> **EXERCISE DIRECTIONS**
Retype the whole listing verbatim and keep the pictures out of it.

[Start of Attachment]

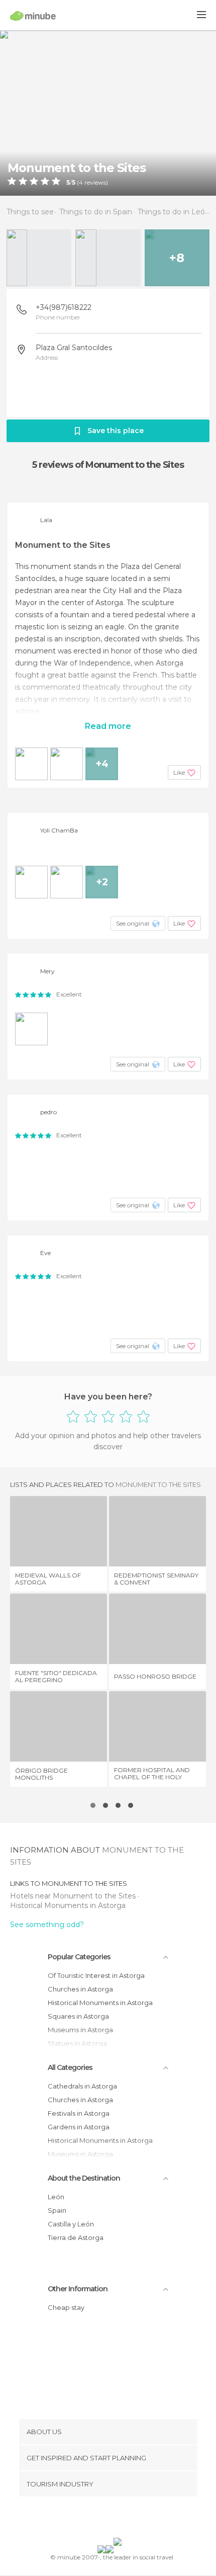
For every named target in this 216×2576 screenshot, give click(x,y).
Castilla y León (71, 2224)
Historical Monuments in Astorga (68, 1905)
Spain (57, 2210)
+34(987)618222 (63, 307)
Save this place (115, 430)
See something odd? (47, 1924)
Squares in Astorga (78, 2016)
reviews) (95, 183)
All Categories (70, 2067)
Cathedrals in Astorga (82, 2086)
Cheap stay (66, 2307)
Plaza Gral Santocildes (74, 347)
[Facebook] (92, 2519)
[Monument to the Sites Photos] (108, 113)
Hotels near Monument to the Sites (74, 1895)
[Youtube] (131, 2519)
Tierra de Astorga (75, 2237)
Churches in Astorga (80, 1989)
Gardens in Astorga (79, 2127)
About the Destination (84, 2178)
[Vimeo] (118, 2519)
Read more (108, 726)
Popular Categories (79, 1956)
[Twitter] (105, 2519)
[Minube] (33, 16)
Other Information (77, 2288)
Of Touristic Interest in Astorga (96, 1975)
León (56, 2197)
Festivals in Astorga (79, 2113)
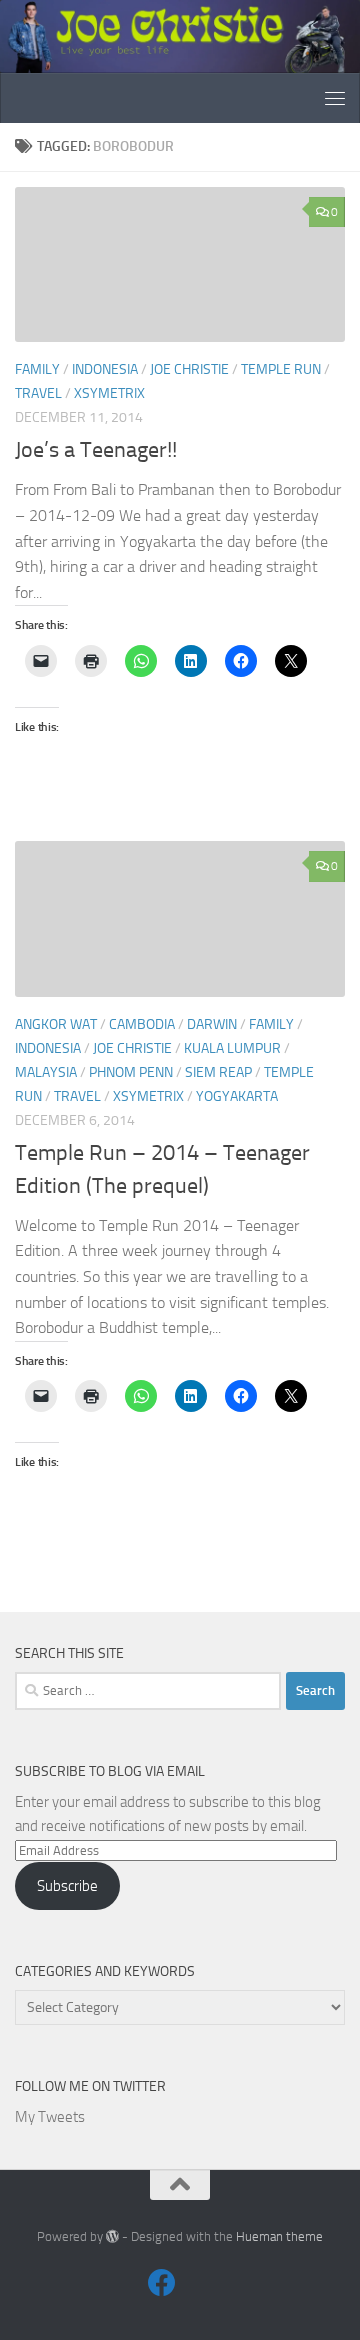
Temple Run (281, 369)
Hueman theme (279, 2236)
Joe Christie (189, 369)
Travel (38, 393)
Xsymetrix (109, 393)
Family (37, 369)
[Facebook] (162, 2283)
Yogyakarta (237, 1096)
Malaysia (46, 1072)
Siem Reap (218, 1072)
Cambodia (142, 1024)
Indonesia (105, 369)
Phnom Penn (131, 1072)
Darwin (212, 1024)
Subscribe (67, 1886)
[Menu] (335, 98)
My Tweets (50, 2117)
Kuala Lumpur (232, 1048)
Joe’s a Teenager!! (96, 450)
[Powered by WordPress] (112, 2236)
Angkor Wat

[End of Attachment]

> **OUTPUT**
For every named target in this 216×2576 screenshot, give click(x,y).
Castilla y León (71, 2224)
Historical Monuments in Astorga (68, 1905)
Spain (57, 2210)
+34(987)618222 (63, 307)
Save this place (115, 430)
See something odd? (47, 1924)
Squares in Astorga (78, 2016)
reviews) (95, 183)
All Categories (70, 2067)
Cathedrals in Astorga (82, 2086)
Cheap stay (66, 2307)
Plaza Gral Santocildes (74, 347)
[Facebook] (92, 2519)
[Monument to the Sites Photos] (108, 113)
Hotels near Monument to the Sites (74, 1895)
[Youtube] (131, 2519)
Tierra de Astorga (75, 2237)
Churches in Astorga (80, 1989)
Gardens in Astorga (79, 2127)
About the Destination (84, 2178)
[Vimeo] (118, 2519)
Read more (108, 726)
Popular Categories (79, 1956)
[Twitter] (105, 2519)
[Minube] (33, 16)
Other Information (77, 2288)
Of Touristic Interest in Astorga (96, 1975)
León (56, 2197)
Festivals in Astorga (79, 2113)
Temple Run (281, 369)
Hueman theme (279, 2236)
Joe Christie (189, 369)
Travel (38, 393)
Xsymetrix (109, 393)
Family (37, 369)
[Facebook] (162, 2283)
Yogyakarta (237, 1096)
Malaysia (46, 1072)
Siem Reap (218, 1072)
Cambodia (142, 1024)
Indonesia (105, 369)
Phnom Penn (131, 1072)
Darwin (212, 1024)
Subscribe (67, 1886)
[Menu] (335, 98)
My Tweets (50, 2117)
Kuala Lumpur (232, 1048)
Joe’s a Teenager!! (96, 450)
[Powered by WordPress] (112, 2236)
Angkor Wat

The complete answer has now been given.